Tensorization of neural networks for improved privacy and interpretability
We present a tensorization algorithm for constructing tensor train/matrix product state (MPS) representations of functions, drawing on sketching and cross interpolation ideas. The method only requires black-box access to the target function and a small set of sample points defining the domain of interest. Thus, it is particularly well-suited for machine learning models, where the domain of interest is naturally defined by the training dataset. We show that this approach can be used to enhance the privacy and interpretability of neural network models. Specifically, we apply our decomposition to (i) obfuscate neural networks whose parameters encode patterns tied to the training data distribution, and (ii) estimate topological phases of matter that are easily accessible from the MPS representation. Additionally, we show that this tensorization can serve as an efficient initialization method for optimizing MPS in general settings, and that, for model compression, our algorithm achieves a superior trade-off between memory and time complexity compared to conventional tensorization methods of neural networks.
💡 Research Summary
The paper introduces a novel algorithm called TT‑RSS (Tensor Train via Recursive Sketching from Samples) for converting black‑box neural network models into a single tensor‑train (TT/MPS) representation. The method requires only function evaluations on a modest set of sample points that define the region of interest—typically the training data—making it well suited for high‑dimensional machine‑learning functions where the full tensor would be astronomically large.
TT‑RSS combines two ideas from the tensor‑decomposition literature: random sketching (inspired by the Johnson‑Lindenstrauss lemma) and cross interpolation (max‑volume pivot selection). For each mode, a random Gaussian (or orthogonal) sketch matrix projects the mode’s fibers, dramatically reducing the number of columns/rows that need to be examined. The max‑volume routine then picks a small set of high‑information pivots, which serve as the basis for constructing the TT cores. A recursive sweep updates the cores one by one, while a rank‑reveal step can automatically adjust the TT ranks to meet a prescribed error tolerance. The overall computational complexity scales as O(d · r³ · log N) (d = number of dimensions, r = TT rank, N = number of samples), far lower than the O(N · r²) required by naïve cross‑interpolation or full SVD on the unfolded tensor.
The authors evaluate TT‑RSS on three fronts: (1) synthetic non‑density functions, where it achieves comparable approximation error to state‑of‑the‑art TT‑CI but with roughly half the runtime; (2) real neural‑network models for image (MNIST, Bars‑and‑Stripes) and speech (CommonVoice) classification, where the TT‑RSS‑derived models retain >99 % of the original accuracy while reducing the parameter count by 60‑70 %; and (3) sensitivity analysis of hyper‑parameters such as sketch dimension and max‑volume iterations, showing robust performance across a wide range.
A major contribution is the demonstration that TT‑RSS can be used as a privacy‑preserving transformation. The authors train a gender‑classification network on speech data where the accent distribution is strongly encoded in the network weights. After tensorizing with TT‑RSS, the resulting TT cores no longer reveal accent‑specific patterns, effectively breaking the link between model parameters and sensitive training‑data attributes. This aligns with recent findings that gradient‑based training can leak private information, and offers a practical mitigation strategy that does not require retraining from scratch.
Interpretability is addressed by applying TT‑RSS to a quantum many‑body problem: reconstructing the exact AKLT state from a limited set of spin‑configuration amplitudes. The recovered MPS allows direct computation of a symmetry‑protected topological order parameter from local tensors, illustrating how the TT representation makes latent physical structure explicit. The authors argue that similar insights could be gained for neural‑network quantum states (NNQS).

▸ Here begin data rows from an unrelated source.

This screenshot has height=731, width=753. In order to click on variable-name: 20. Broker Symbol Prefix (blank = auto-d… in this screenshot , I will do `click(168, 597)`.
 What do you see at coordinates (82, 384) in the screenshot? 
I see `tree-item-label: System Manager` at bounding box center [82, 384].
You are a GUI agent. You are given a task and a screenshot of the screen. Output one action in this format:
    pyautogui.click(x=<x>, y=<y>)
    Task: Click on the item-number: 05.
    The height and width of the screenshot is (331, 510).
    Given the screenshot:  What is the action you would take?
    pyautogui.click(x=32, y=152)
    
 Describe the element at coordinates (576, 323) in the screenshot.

Beyond privacy and interpretability, TT‑RSS serves as an efficient initialization scheme for TT models. By using the same sketch‑based procedure before any gradient‑based training, the initial cores already capture the data distribution, leading to faster convergence and reduced need for careful hyper‑parameter tuning. In compression experiments, converting a full ResNet‑18 into a single TT via TT‑RSS yields a 70 % reduction in parameters, a modest 5 % speed‑up in inference, and less than 1 % drop in top‑1 accuracy—outperforming traditional layer‑wise low‑rank factorization methods that often suffer from rank imbalance and limited interpretability.

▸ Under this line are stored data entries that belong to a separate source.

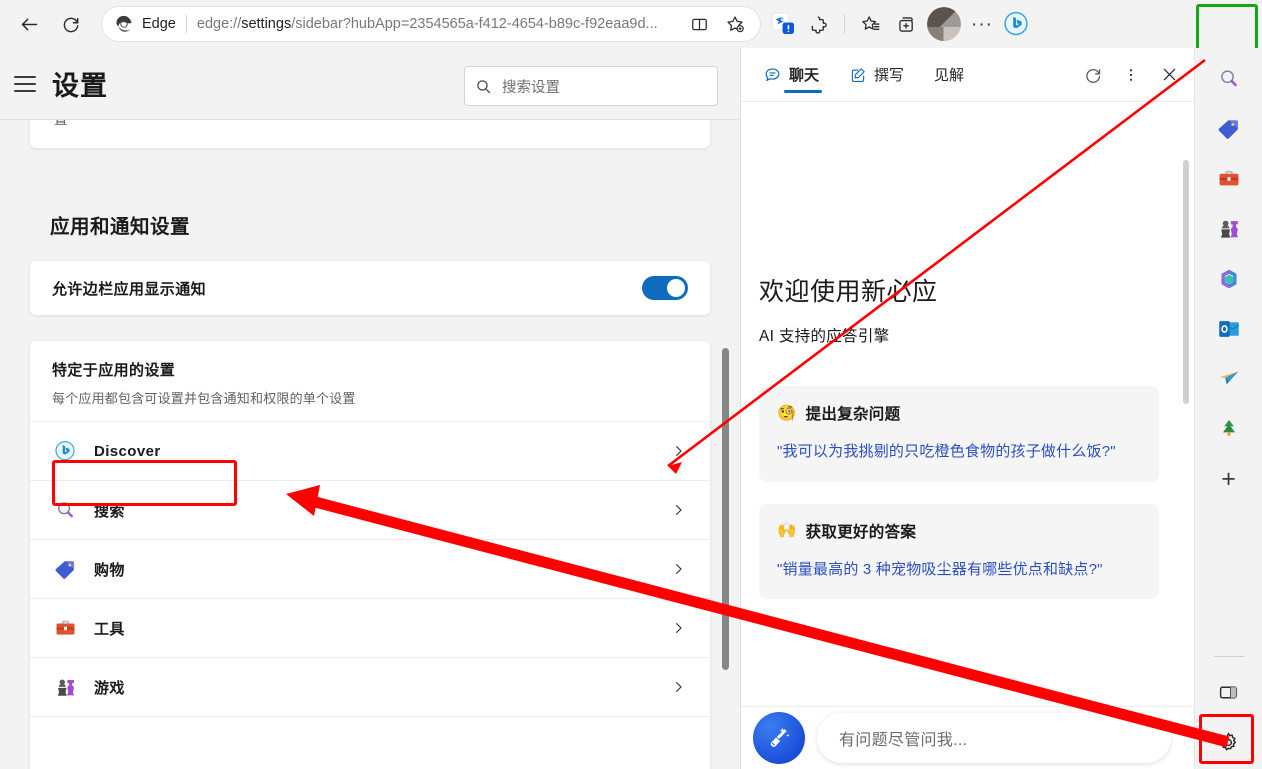 This screenshot has height=769, width=1262. What do you see at coordinates (959, 531) in the screenshot?
I see `suggestion-title-row: 🙌 获取更好的答案` at bounding box center [959, 531].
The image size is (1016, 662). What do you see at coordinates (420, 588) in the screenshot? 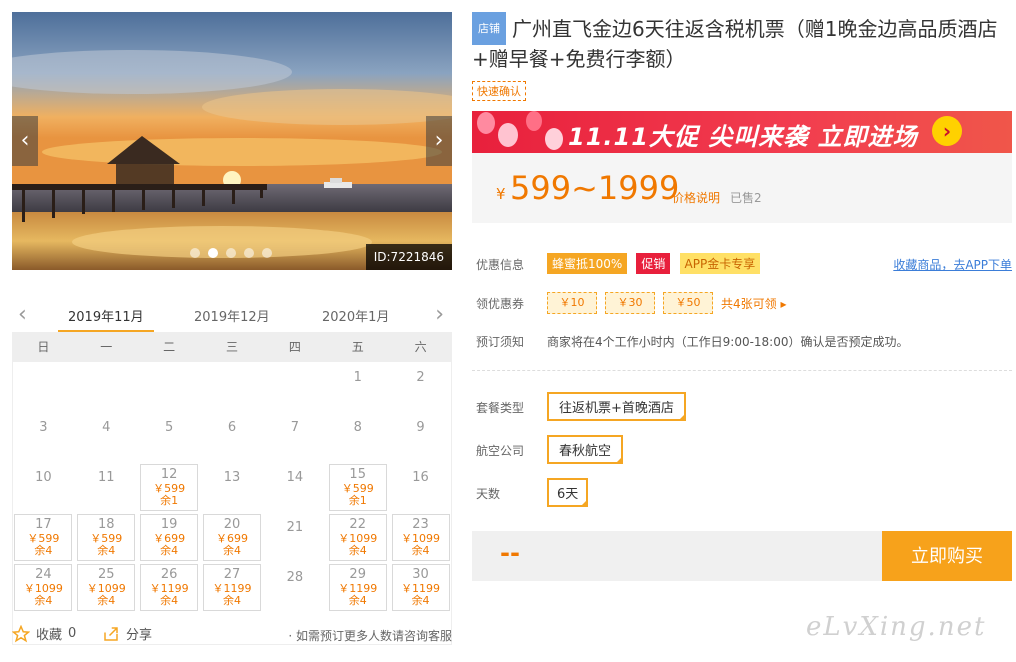
I see `calendar-day-available: 30 ￥1199 余4` at bounding box center [420, 588].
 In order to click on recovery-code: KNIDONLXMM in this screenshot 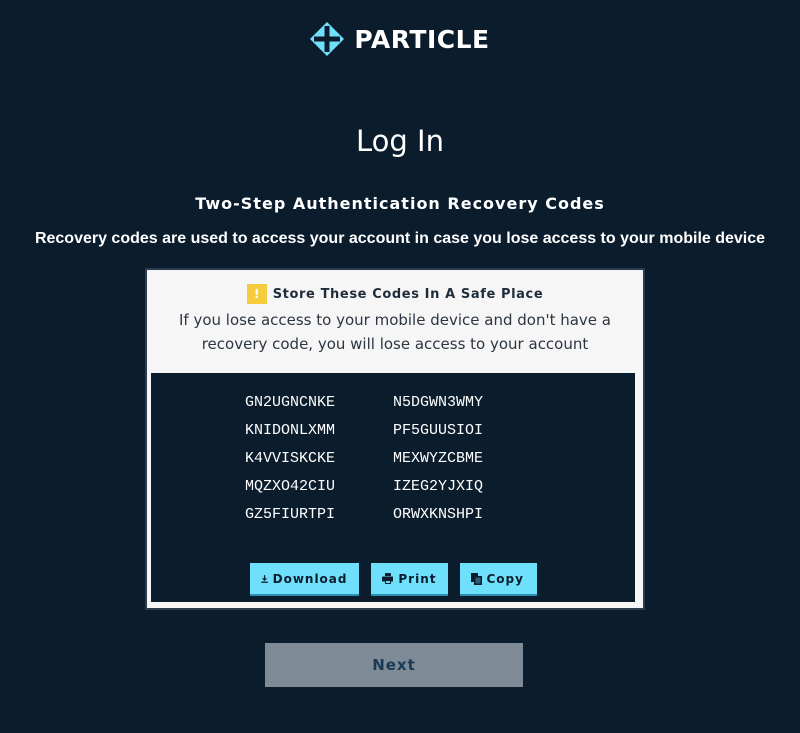, I will do `click(290, 430)`.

The paper concludes that TT‑RSS provides a unified framework for (i) efficient high‑dimensional function approximation, (ii) privacy‑enhancing model obfuscation, (iii) model interpretability through explicit tensor cores, (iv) robust initialization, and (v) superior compression trade‑offs. Future work is suggested in extending the method to higher‑dimensional tensor networks (e.g., PEPS for images), applying it to quantum‑inspired machine learning (NNQS), and exploring hybrid sketch‑cross‑interpolation optimizations.